The so-called Contact Group of foreign powers has overseen peace efforts in the former Yugoslavia since the communist federation collapsed in the Balkan wars of the 1990s.

"I have been telling them clearly... that if they adopt a text as a guidance to the negotiating team, that's fine," said Soren Jessen-Petersen, the chief of the UN mission in Kosovo.

"If they adopt a text which is not in the form of a guidance, calling for let's say independence, that is a unilateral declaration that goes against the Security Council resolution 1244, and also goes against the principles adopted by the Contact Group," he told AFP.

Resolution 1244 refers to the Security Council decision defining Kosovo as a UN protectorate after a NATO bombing campaign ended a crackdown by Serbian forces against Albanian separatists in June 1999.
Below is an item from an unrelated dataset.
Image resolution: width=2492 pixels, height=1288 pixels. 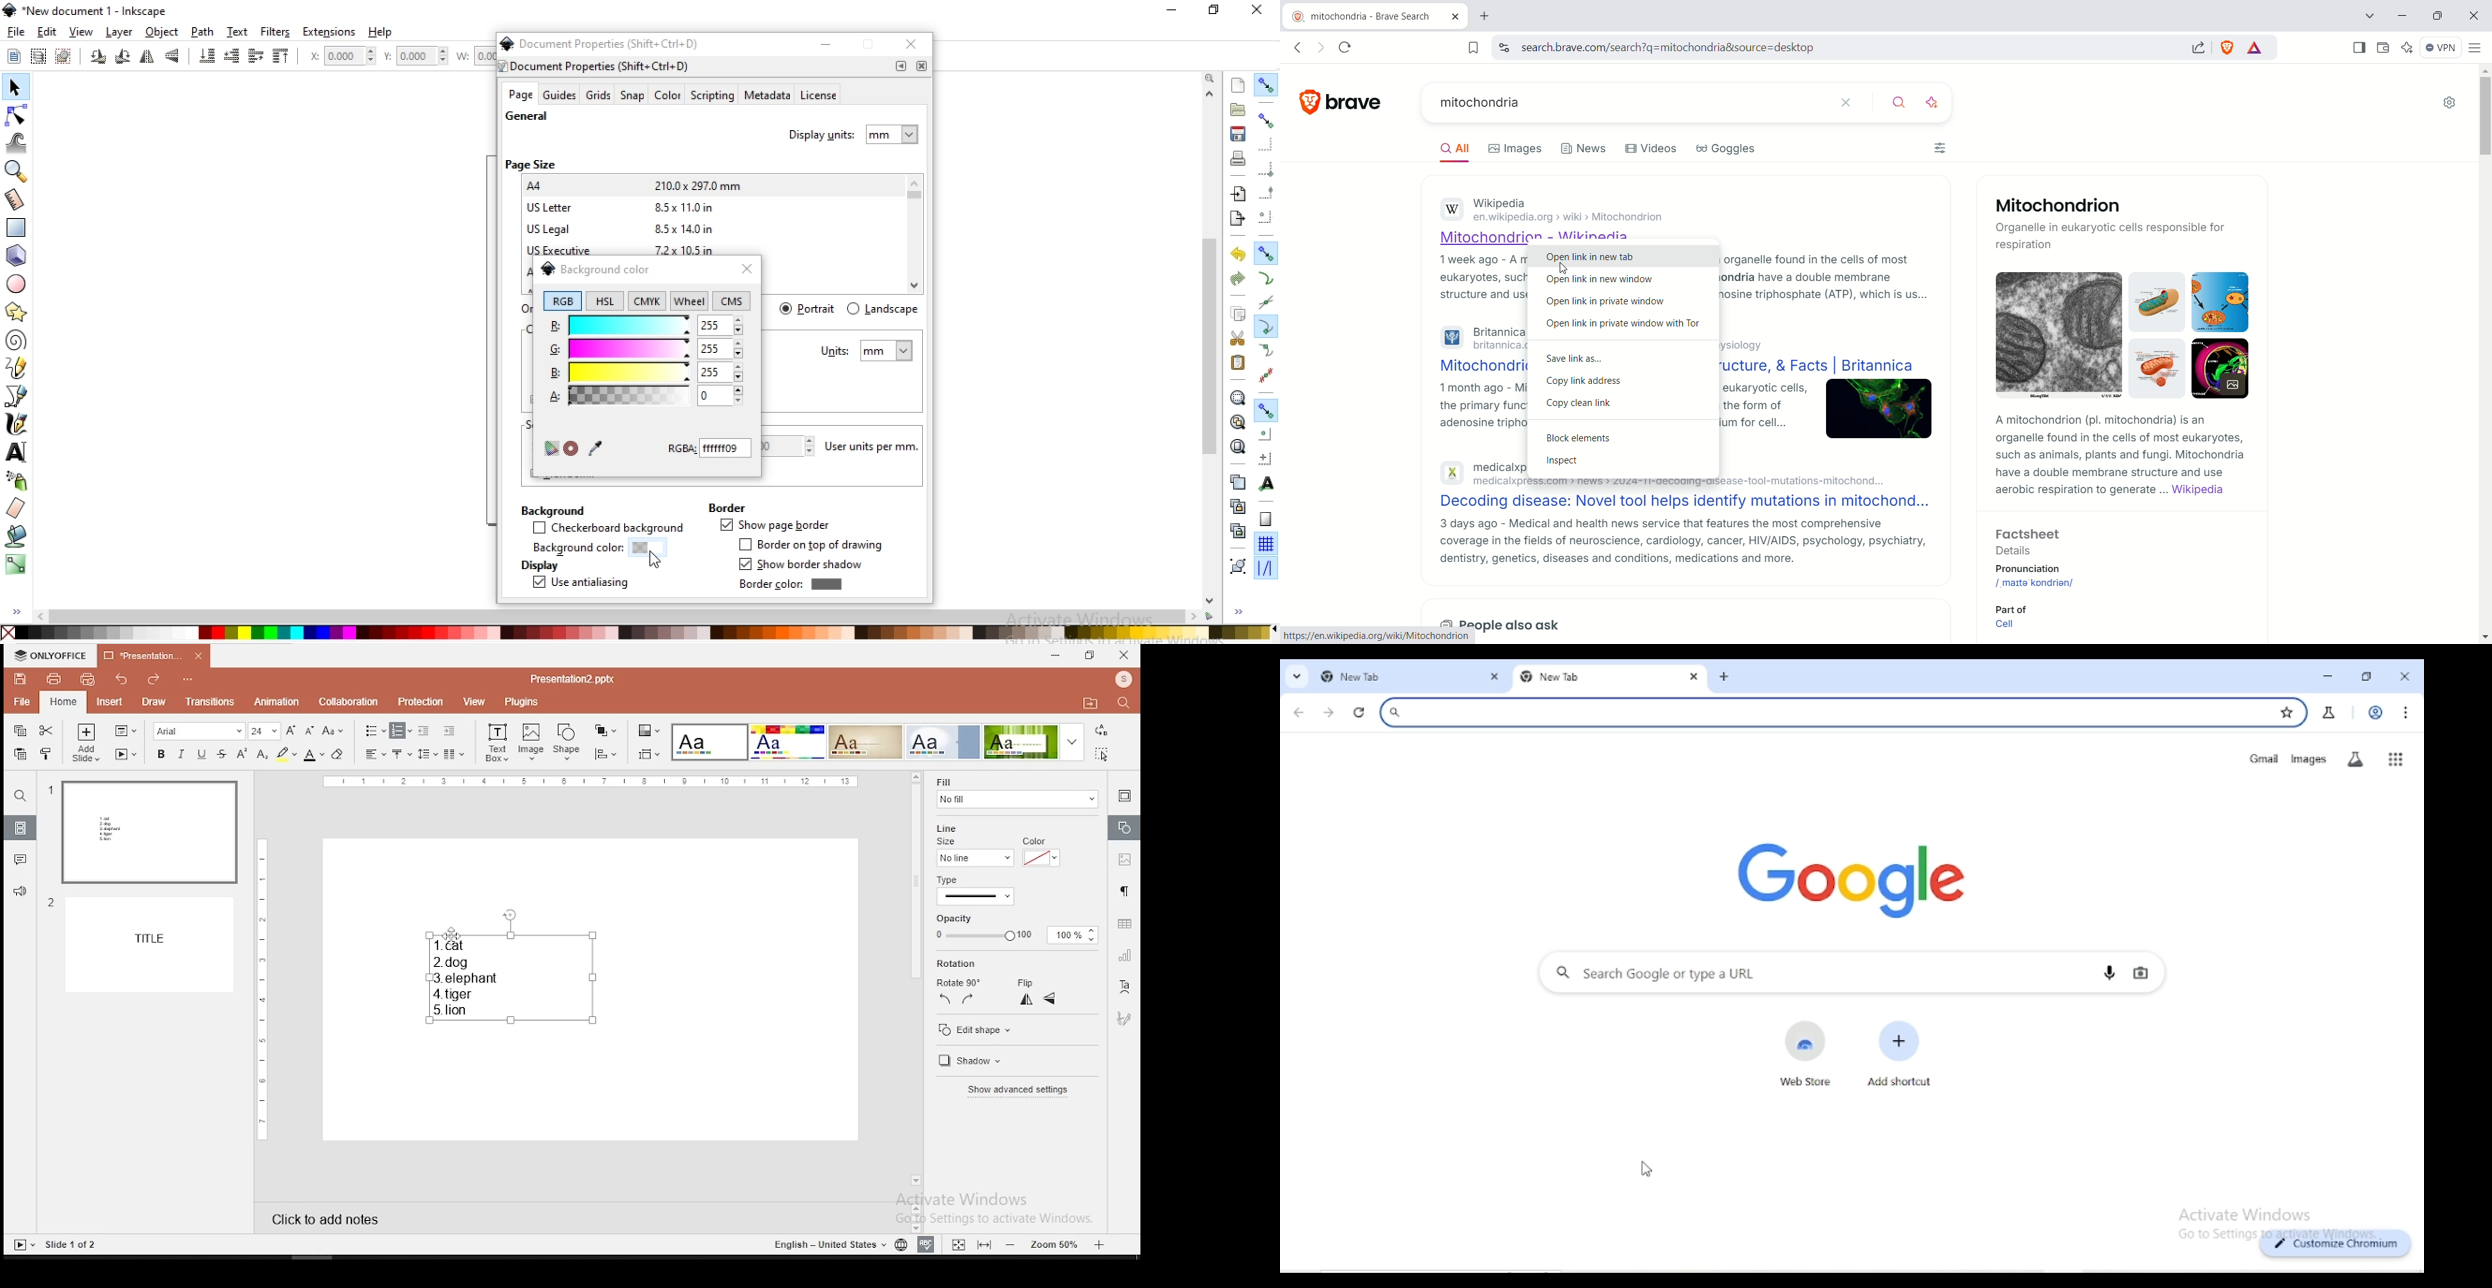 What do you see at coordinates (454, 753) in the screenshot?
I see `columns` at bounding box center [454, 753].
The parliamentary resolution was "not valid because the Security Council resolution is the one that right now provides the mandate here," Jessen-Petersen added.

But Daci told journalists the province's parliament was "obliged to respect the will of the Kosovo people."

The resolution was initiated by Kosovo's leading opposition Democratic Party of Kosovo (PDK) and was backed by the Democratic League of Kosovo, the Alliance for the Future of Kosovo and the Ora Party.

"The PDK insists that Kosovo's assembly institutionalises the will of Kosovo citizens for an independent and sovereign state as soon as possible," said PDK spokeswoman Vlora Citaku.

"For the PDK, the approval of this resolution is very important because it serves as a guidance to the Kosovo negotiating team in the status talks," she said.

2 comments:

Kosovar2006 said...

It's ok we are calm and collected at the moment.

The more of this bullshit we take in (and god forbid the end results being negative) The bigger the explosion will be.

oskar said...

Artan,
Don't know where you live but I can tell you Europe is pretty tired of the Kosovo albanians. In six years since de-facto independece they haven't gotten their act together or been able to stop ethnic progroms on Serbs and Roma. Instead, Kosovar albanian politicians make vague and not so vague threats about violence if they don't get all of their demands fulfilled while at the same time asking for more money.

Kosovo has become Europe's no. 1 organized crime centre with everything from narcotics, arms and women to couterfeit goods.

Sure, Kosovo will probably get some kind of de-jure independence as well, but as long as it doesn't shape up when it comes to minority rights, organized crime and political maturity, it will remain completely sealed off from Europe.

It's the hard and sad truth that Kosovo is on its way to becoming an independent but failed state, a kind of Europe's Colombia or Afhganistan.

So, please, grow and start taking responsibility for yourselves instead of focusing on the faults of your 'enemies'.